The drawback is security. The postal workers' union has expressed concern about its members carrying sought-after countermeasures and requested that each mail carrier involved in such an effort be assigned a public safety officer for protection. This request adds an additional challenge, especially given the constraints that local police departments would face during a public health crisis.

Option 2: Another approach is the point of distribution concept, where individuals converge on a specific site to receive the needed remedy. We saw during the H1N1 scare how many people were turned away from vaccine facilities because of shortages: This approach rewards patient people, who will arrive early and are willing to wait in what will likely be extremely long lines.

Unfortunately, this is not necessarily the most effective way to distribute countermeasures because it does not target the highest-risk or highest-need individuals. This method also discriminates against individuals who cannot travel, who are disabled, or caregivers who cannot get away from their charges. And the point of distribution approach puts an undue burden on rural Americans, as distribution centers are typically located in cities or suburbs.

Option 3: A third distribution system that deserves further exploration is home medkits, which allow individuals to store countermeasures for home use in case of a publicly declared health emergency. The kits can also be purchased by employers or universities to distribute in time of need, or given to first responders to use before being deployed into action.

Although this method will not work for vaccinations—vaccines are not typically self-administered and need to be refrigerated at specific temperatures—there are a variety of useful countermeasures that can easily be stored and administered.

Widespread adoption of home medkits would considerably reduce the distribution challenge faced by federal officials in a crisis. It would also promote individual responsibility and self-reliance, and individuals nervous about the federal government's performance during the current vaccine difficulties could find assurance in knowing they had taken important steps to protect themselves and their families.

Unfortunately, medkits still face a number of hurdles before federal officials can make them a key part of our national preparedness planning.

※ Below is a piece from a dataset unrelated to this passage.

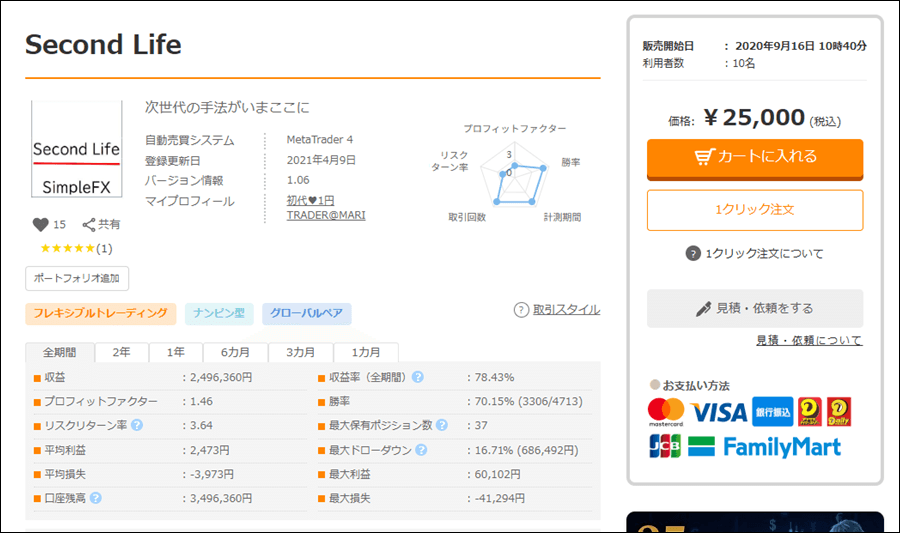Select the 全期間 tab
The height and width of the screenshot is (533, 900).
click(x=59, y=353)
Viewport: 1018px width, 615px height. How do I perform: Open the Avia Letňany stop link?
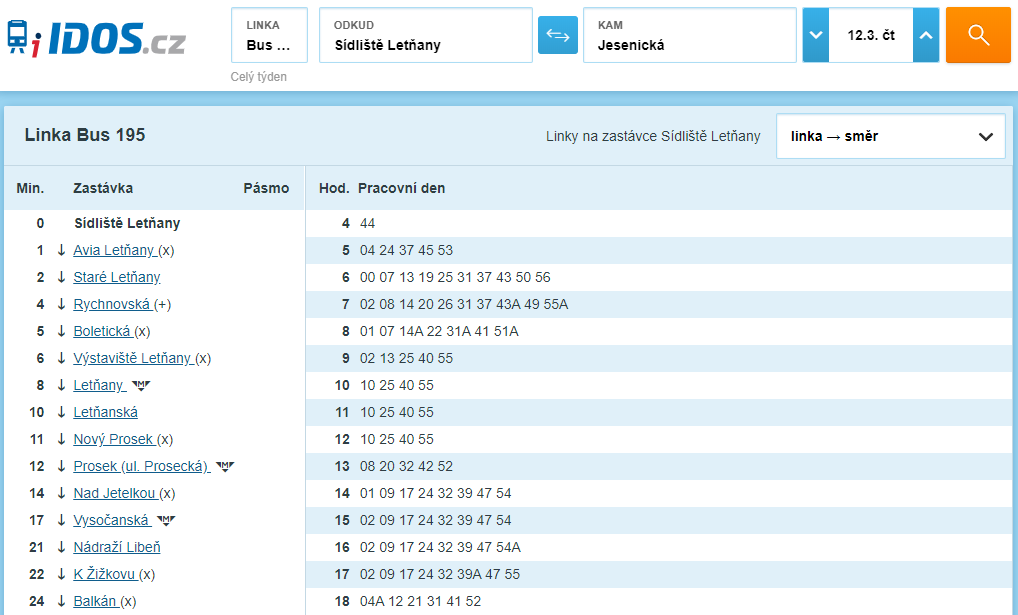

First is the resistance from public health authorities. When former secretary of health and human services Mike Leavitt promoted this idea, he was met with near unanimous opposition, in large part because they did not trust individuals to use countermeasures both when and as directed by the appropriate officials. But a 2006 study in St. Louis, sponsored by the Centers for Disease Control, found that 97 percent of households entrusted with medkits did not open sealed containers without being directed to do so by the appropriate officials.

Secretary Leavitt also requested that federal officials develop medkits that individuals could use in a variety of scenarios. Thus far, the kits are not available, and the Food and Drug Administration has determined that already-approved drugs repackaged in a medkit require separate approval and labeling, which slows their development.

Another obstacle has been the recent crisis directing resources towards dealing with the H1N1 virus. Government officials will now shift their attention to the new biodefense initiative.

With the recent executive order highlighting the postal service distribution plan, the Obama administration appears to have put medkits on the back burner. If so, this is a mistake. The president's requested redesign of our countermeasure system should continue to develop the concept of home medkits and make them part of the federal distribution arsenal. Otherwise, our recent distribution problems could serve as an unfortunate foreshadowing of a problem that could very well be avoided.